## Text under study
★ ★ ★ ★ ★ ★ ★
Consider the system shown in Fig. P6.86. The rope and pulley have negligible mass, and the pulley is frictionless. Initially the 6.00-kg block is moving downward and the 8.00-kg block is moving to the right, both with a speed of 0.900 m/s. The blocks come to rest after moving 2.00 m. Use the work–energy theorem to calculate the coefficient of kinetic friction between the 8.00-kg block and the tabletop.

- Relevant Equations
- Work-energy theorem

Kinetic friction formula

My final answer is different from the official one in the back of the book, and I can't figure out what I did wrong. This is my attempt:

Let

**block 1**be the vertically moving block and let

**block 2**be the horizontally moving one.

Also, let ##m_1 = 6.00 ~\rm{kg}##, ##m_2 = 8.00 ~\rm{kg}##, ##v_0 = 0.900 ~\rm{m/s}##, and ##d = 2.00 ~\rm{m}##. The target variable is ##\mu_k##.
★ ★ ★ ★ ★ ★ ★
## Exercise data
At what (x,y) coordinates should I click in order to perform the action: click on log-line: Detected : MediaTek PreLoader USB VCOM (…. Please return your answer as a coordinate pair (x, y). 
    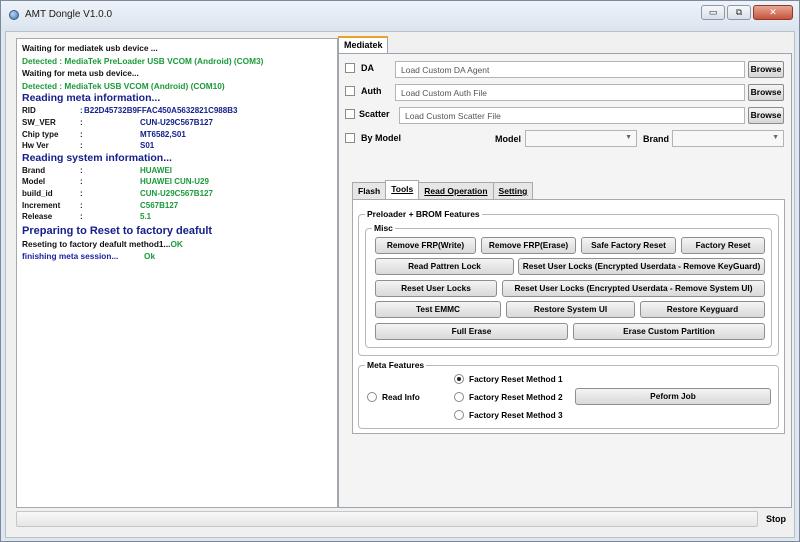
★ ★ ★ ★ ★ ★ ★
## Work task
Please carry on the forum post about the two blocks, the pulley, and the coefficient of kinetic friction, starting right after its last sentence.

## Answer to the exercise
According to the work-energy theorem, the total work done on block 2 is ##W_{tot}= \Delta K = K_f - K_i = 0 -K_i = -\frac{1}{2}m_2v_0^2##.

Alternatively, since the forces acting on block 2 are constant, we also have ##W_{tot} = \Sigma F_x d = (T - f_k)d = (m_1g - \mu_km_2g)d## (if the direction of displacement is the positive direction).

So then we have

$$-\frac{1}{2}m_2v_0^2 = (m_1g - \mu_km_2g)d$$

Rearranging to express ##\mu_k##, we obtain

$$\mu_k = \frac{m_1}{m_2} + \frac{v_0^2}{2dg} = \frac{6.00 ~\rm{kg}}{8.00 ~\rm{kg}} + \frac{(0.900 ~\rm{m/s})^2}{2(2.00 ~\rm{m})(9.80 ~\rm{m/s^2})} = 0.771 $$

However, the book gives ##0.786##. Where did I mess up?